Brisbane Council Votes Against Equal Representation For Women

A motion to ensure there is an equal number of men and women on council boards has been voted down by Brisbane City Council.

The motion was defeated on Tuesday, in the middle of International Women's Week, with 20 votes against and just seven in favour of the move.

"We will select females when they are the best person for the role," LNP Councillor Krista Adams told ABC Radio on Wednesday.

The motion was tabled during Tuesday evening's meeting by Councillor Kara Cook who spoke of the urgent need for "at least 50 percent of women on all Brisbane City Council boards by 2024”.

Brisbane City Council
Image: Facebook/ Brisbane City Council

During her address to Council, she read out the list of 11 members who form the Urban Futures Board, all of which were men. Cook herself is the only female Labor member on the party's five-person council team.

Other Boards however, do have some female representation. Cook herself was appointed Shadow Chair for Council’s Lifestyle and Community Services Committee in 2018 and she is also a member of the Public and Active Transport Committee.

The LNP responded by saying they have had a female chair of Council since there were voted into control in 2008. The party also said they've recently appointed more women to city boards.

READ MORE: #IWD2019: Why It Will Take 202 Years For Women To Earn What Men Do

One such woman is Councillor Vicki Howard, part of the civic cabinet as Field Services chairman. The independent Design Advisory Panel also consists of five women and eight men.

"We are always looking for the best person for a role on our city council boards," Adams told the ABC.

"There are many, many boards with any opportunities, but remember the majority of these are also volunteer boards so we need to find people that are qualified, interested, also have the time and want to be involved."

Women Board
Image: Getty Images.

The Council did not comment further on the vote when contacted by 10 daily.
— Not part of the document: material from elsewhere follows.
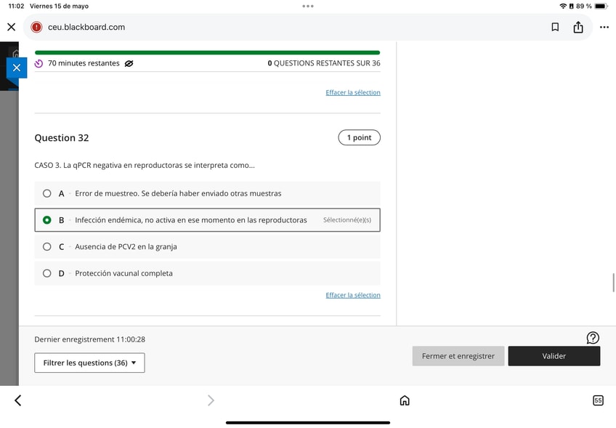
Task: Click the blue X panel close button
Action: [x=17, y=68]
According to the Courier Mail, Cook felt it was important to raise the issue of equal female representation in the workplace, especially during International Women's Week.
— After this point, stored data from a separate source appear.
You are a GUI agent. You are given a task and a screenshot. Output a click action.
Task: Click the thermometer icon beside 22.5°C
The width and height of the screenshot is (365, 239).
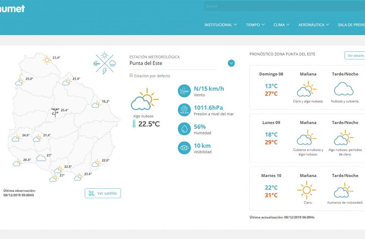134,124
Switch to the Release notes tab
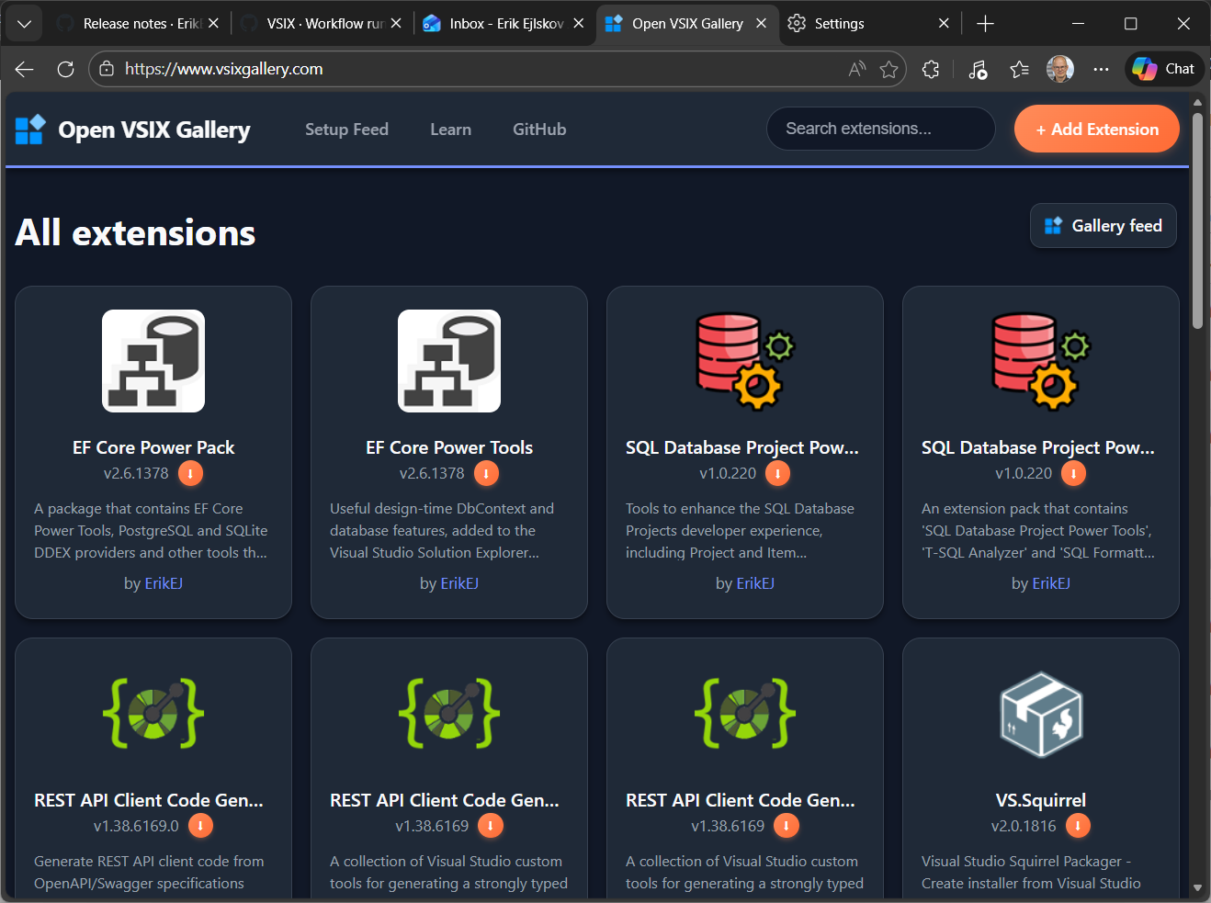This screenshot has width=1211, height=903. click(138, 24)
According to the latest figures from the Australian Institute of Company Directors Board Diversity Statistics released in January 2019, just 29.7 percent of boards at the top 200 companies have women on them.

While this number has grown by eight percent since 2015, it still leaves just over 70 percent of top company boards without women whatsoever.

Just 21.4 percent of new appointments to these boards were women as of January 2019.